Passage to read =>
• • • • •

When developing a biologic, great science does not always translate into a great product. Doing the rights studies, the right way, is paramount to realizing the product's potential. Knowing which studies to conduct, when to conduct them and interpreting the data in the context of the product's development, can make the difference between success and failure.
Biological medicines, including therapeutic proteins, DNA vaccines, monoclonal antibodies, and fusion proteins are large, complex molecules that cannot be fully defined by physicochemical analytical methods. They are manufactured from genetically modified living cells using processes that are usually complex. Biological medicines are often 200 to 1,000 times the size of small molecule drugs, and because of the biological nature of the starting materials, the manufacturing processes have inherent variability and product heterogeneity.
For biologics "the product is the process," as the properties of the biologic often depend directly on the nature of the manufacturing process. Manufacturers must ensure product consistency, quality, and purity by ensuring that the manufacturing process remains substantially the same over time. When process changes occur, manufacturers need to demonstrate comparability-that the process changes have not changed the quality of the molecule, and therefore, the safety and efficacy profile. To this end, understanding which of the biological medicine's quality attributes are important, as they are critical in determining whether additional in vitro or in vivo studies are needed to ensure the generated data is supportive for the product's future development.

• • • • •

Data for analysis =>
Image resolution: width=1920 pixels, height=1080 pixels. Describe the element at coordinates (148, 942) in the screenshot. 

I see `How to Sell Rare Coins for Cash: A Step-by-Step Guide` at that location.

• • • • •

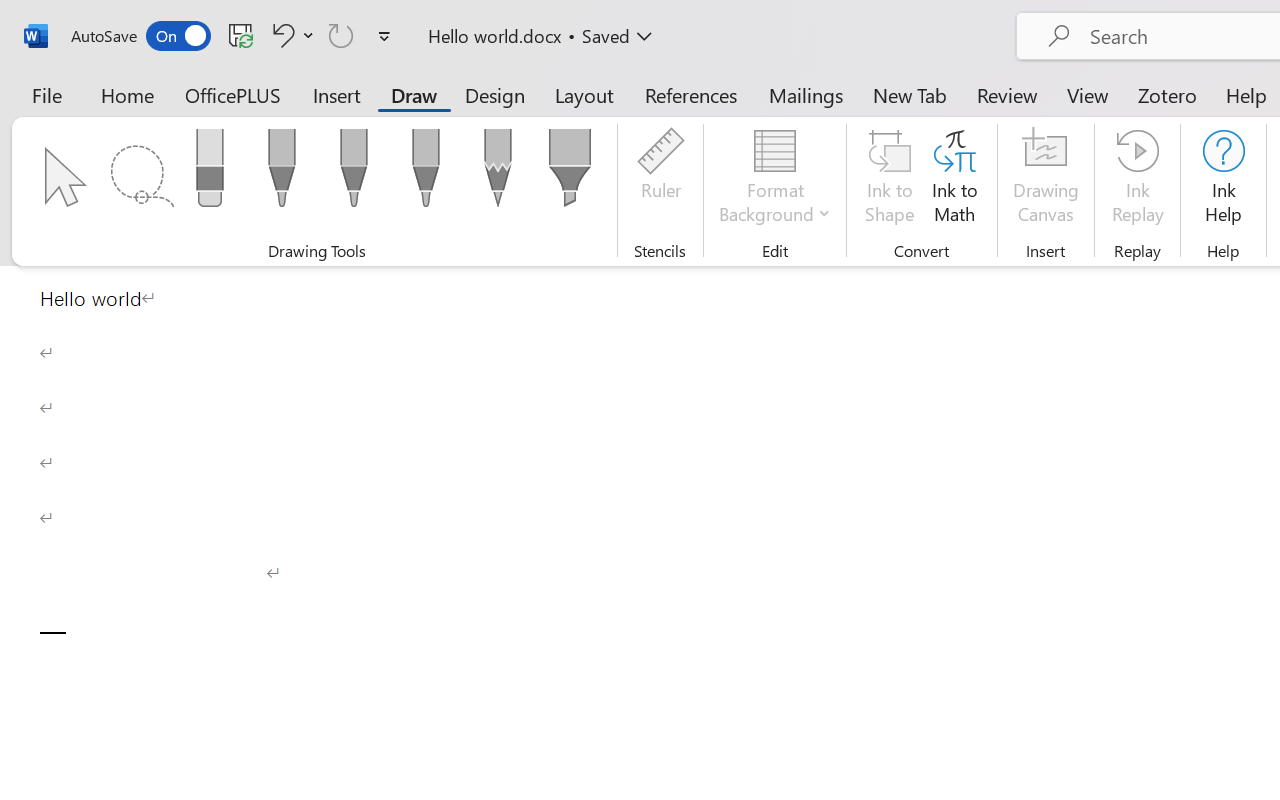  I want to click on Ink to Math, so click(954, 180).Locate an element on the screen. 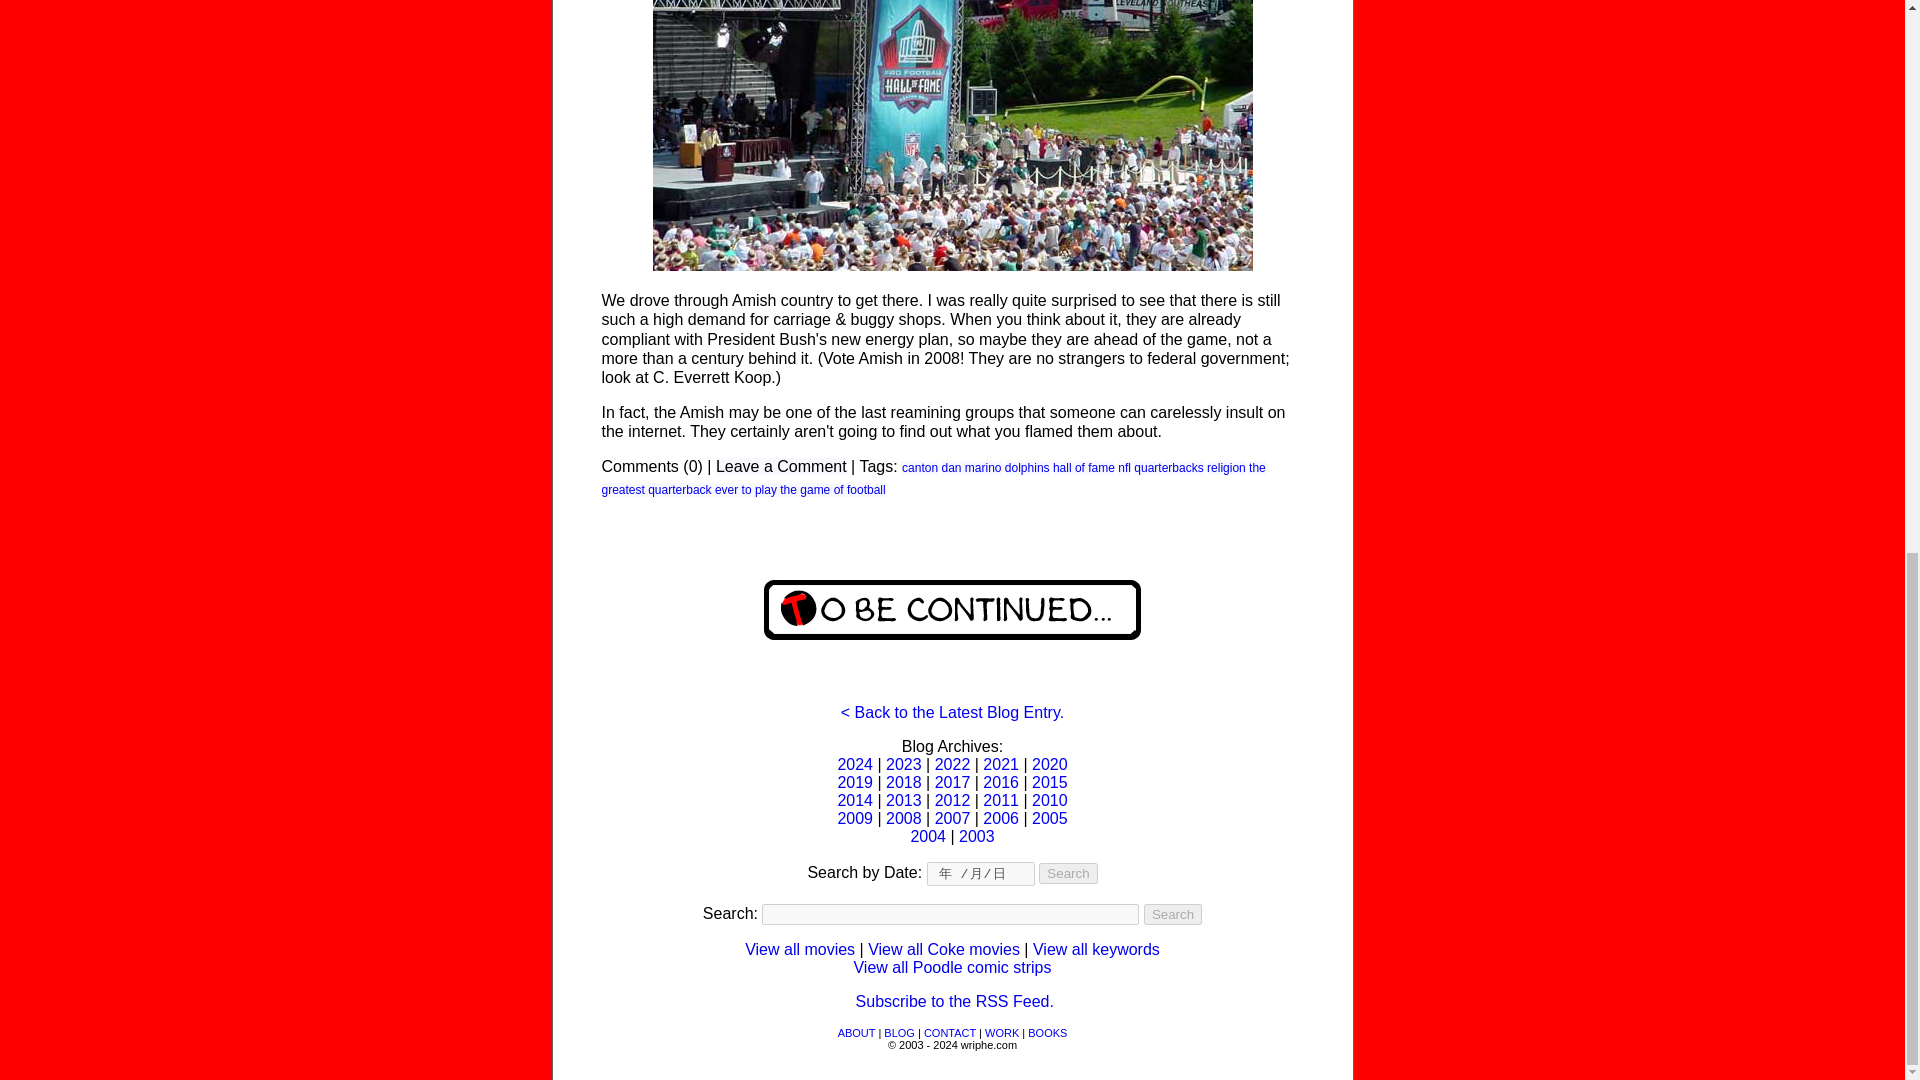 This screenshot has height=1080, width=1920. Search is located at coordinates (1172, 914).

• • • • •

Task item =>
Write out the passage about developing biologics again in full, word for word. The records have no connection to the passage about biologics.

Result =>
When developing a biologic, great science does not always translate into a great product. Doing the rights studies, the right way, is paramount to realizing the product's potential. Knowing which studies to conduct, when to conduct them and interpreting the data in the context of the product's development, can make the difference between success and failure.
Biological medicines, including therapeutic proteins, DNA vaccines, monoclonal antibodies, and fusion proteins are large, complex molecules that cannot be fully defined by physicochemical analytical methods. They are manufactured from genetically modified living cells using processes that are usually complex. Biological medicines are often 200 to 1,000 times the size of small molecule drugs, and because of the biological nature of the starting materials, the manufacturing processes have inherent variability and product heterogeneity.
For biologics "the product is the process," as the properties of the biologic often depend directly on the nature of the manufacturing process. Manufacturers must ensure product consistency, quality, and purity by ensuring that the manufacturing process remains substantially the same over time. When process changes occur, manufacturers need to demonstrate comparability-that the process changes have not changed the quality of the molecule, and therefore, the safety and efficacy profile. To this end, understanding which of the biological medicine's quality attributes are important, as they are critical in determining whether additional in vitro or in vivo studies are needed to ensure the generated data is supportive for the product's future development.